More than 230 people were killed after militants attacked a mosque in Egypt’s North Sinai area on Friday. Attackers detonated a bomb and gunned down worshippers leading to the deadliest attack in Egypt’s modern history, state media reported. The public prosecutors’ office said in a statement 235 people had been killed and 109 more wounded. The government has declared a three-day period of mourning for the victims, Al Jazeera reported.
Worshippers were finishing Friday prayers at the Al Rawdah mosque in North Sinai’s Bir al-Abed when the bomb exploded, witnesses told news agency Reuters. Around 40 gunmen set up positions outside the mosque with jeeps and opened fire from different directions as people tried to escape. No group has claimed responsibility for Friday’s attack.
“Four groups of armed men attacked the worshippers inside the mosque after Friday noon prayers. Two groups were firing at ambulances to deter them,” a witness named Mohamed told Reuters.
Following the attack, Egyptian military reportedly launched air strikes on targets in mountainous areas around Bir al-Abed. Egyptian President Abdel Fattah el-Sisi — who is a strong opponent of Islamist militancy — convened an emergency meeting with his defence and interior minister and chief of intelligence after the attack. In a televised address later, Sisi said the security forces would “avenge the martyrs”.
“The armed forces and the police will avenge our martyrs and restore security and stability with the utmost force,” he said. “What is happening is an attempt to stop us from our efforts in the fight against terrorism, to destroy our efforts to stop the terrible criminal plan that aims to destroy what is left of our region.”
Egypt mosque attack: Egyptian President Abdel Fattah Al Sisi seen during a meeting with government members on the attack in North Sinai (The Egyptian Presidency via Reuters)
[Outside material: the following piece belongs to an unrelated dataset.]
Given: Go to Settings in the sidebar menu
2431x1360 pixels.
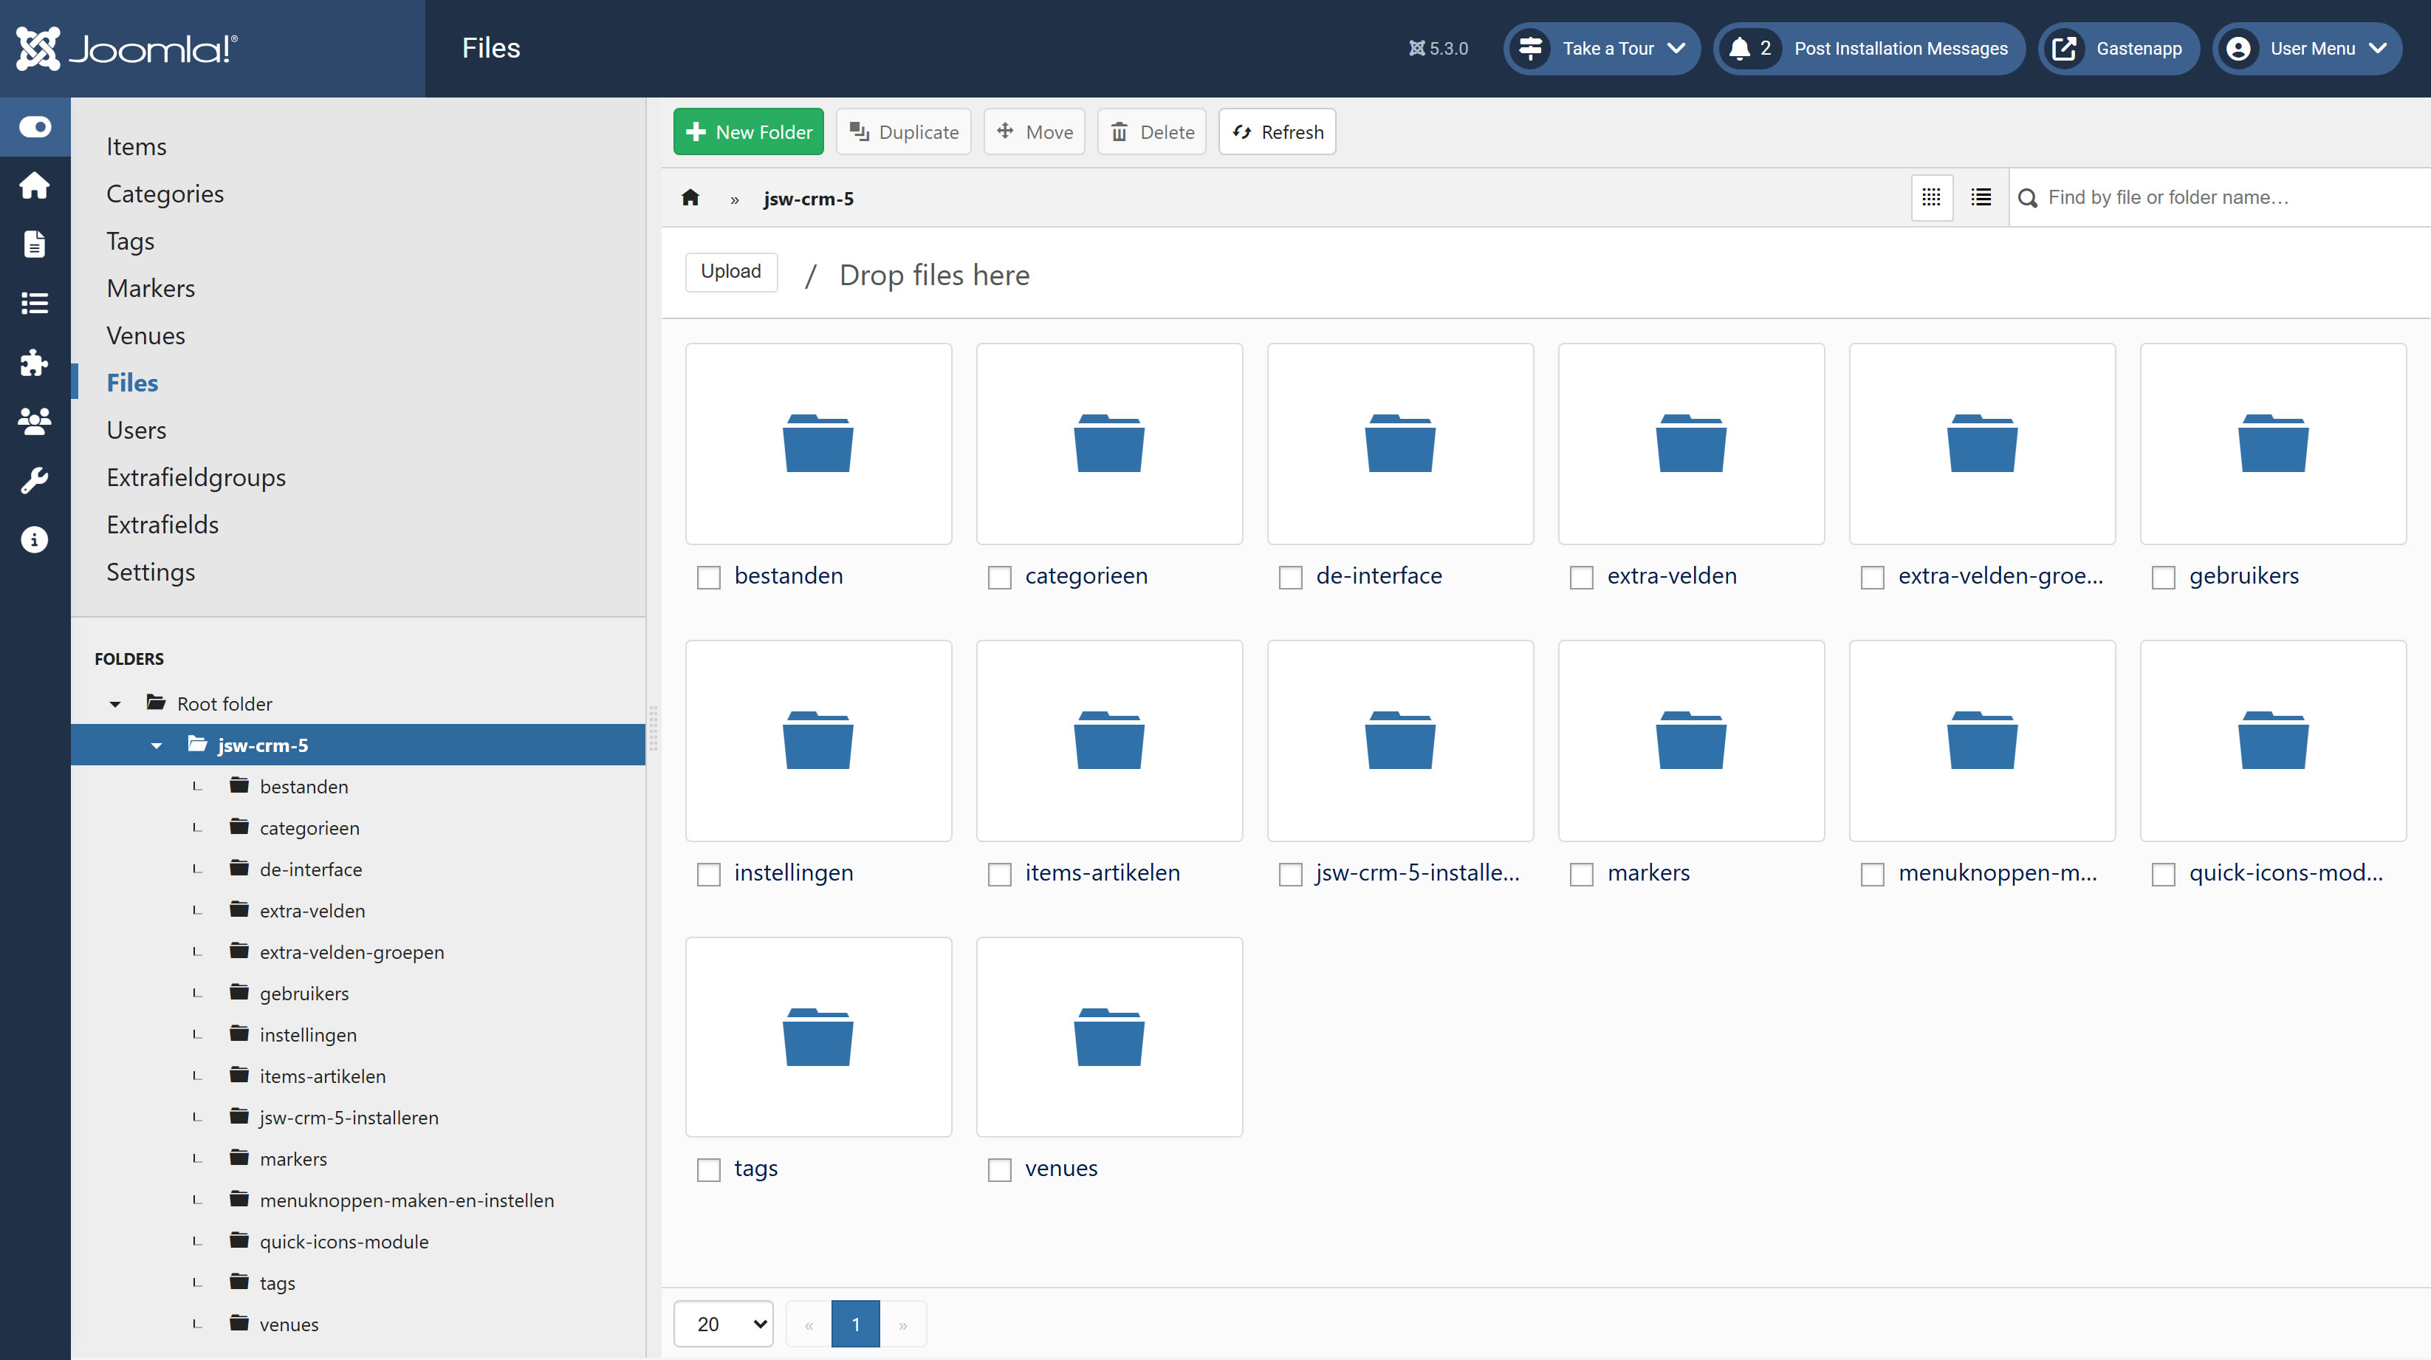Looking at the screenshot, I should coord(150,572).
Local militant group Ansar Bayt al-Maqdis, which declared allegiance to Islamic State in 2014, is one of Islamic State’s surviving branches following the collapse of its self-declared caliphate in Syria and Iraq. Earlier this year, Islamic State also posted a video of the beheading of two Sufis in northern Sinai, accusing them of practicing “sorcery”. Some reports claimed that the worshippers at the North Sinai mosque on Friday were also Sufis.